Dès lors, pour réussir sa transition politique, et éviter qu’elle ne finisse en réplique de l’Etat des masses, la Syrie devra relever un certain nombre de "défis", prévient le journal algérien El Moudjahid. Un changement de paradigme qui pourrait toutefois être facilité par la "disparition" du parti Baas, la formation partisane au pouvoir depuis le coup d’Etat de 1963 et chapeautée par Bachar el-Assad. "Au pouvoir depuis soixante-et-un ans en Syrie" le Baas "s’est effondré", titre de son côté l’agence de presse gouvernementale turque Anadolu. De même, après une présence de plusieurs décennies au Liban, "une fin probable" de Baas est à prévoir au au pays du Cèdre.
Si les conséquences de la chute du régime pour la Syrie demeurent nébuleuses, celles pour le reste du Moyen-Orient pourraient l’être encore davantage.

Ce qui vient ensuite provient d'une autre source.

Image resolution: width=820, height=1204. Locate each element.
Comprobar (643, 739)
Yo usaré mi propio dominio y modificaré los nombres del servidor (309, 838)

Dans cette région du monde où les conflits se superposent, chacun réagit selon sa grille de lecture. Ainsi, en Israël, The Jerusalem Post tient l’Iran, principal allié du régime de Bachar el-Assad, pour responsable de la situation. Et de fustiger un régime qui "tente de tourner la crise syrienne à son avantage".
De son côté, le journal iranien anglophone Iran Daily accuse Israël d’avoir "cherché sans relâche à renverser le système au pouvoir en Syrie par divers moyens", arguant que le "partenariat stratégique [NDLR : entre Téhéran et Damas] a suscité l’ire de nombreuses nations en particulier du régime sioniste et de ses alliés". Et tandis que le quotidien turc Yeni Akit déplore que le régime syrien "n’ait pas écouté les initiatives de paix" d’Ankara, l’agence de presse kurde ANF News étrille le gouvernement de Recep Tayyip Erdogan, présenté dans ses colonnes comme "le participant le plus actif à l’effondrement et à la division de la Syrie".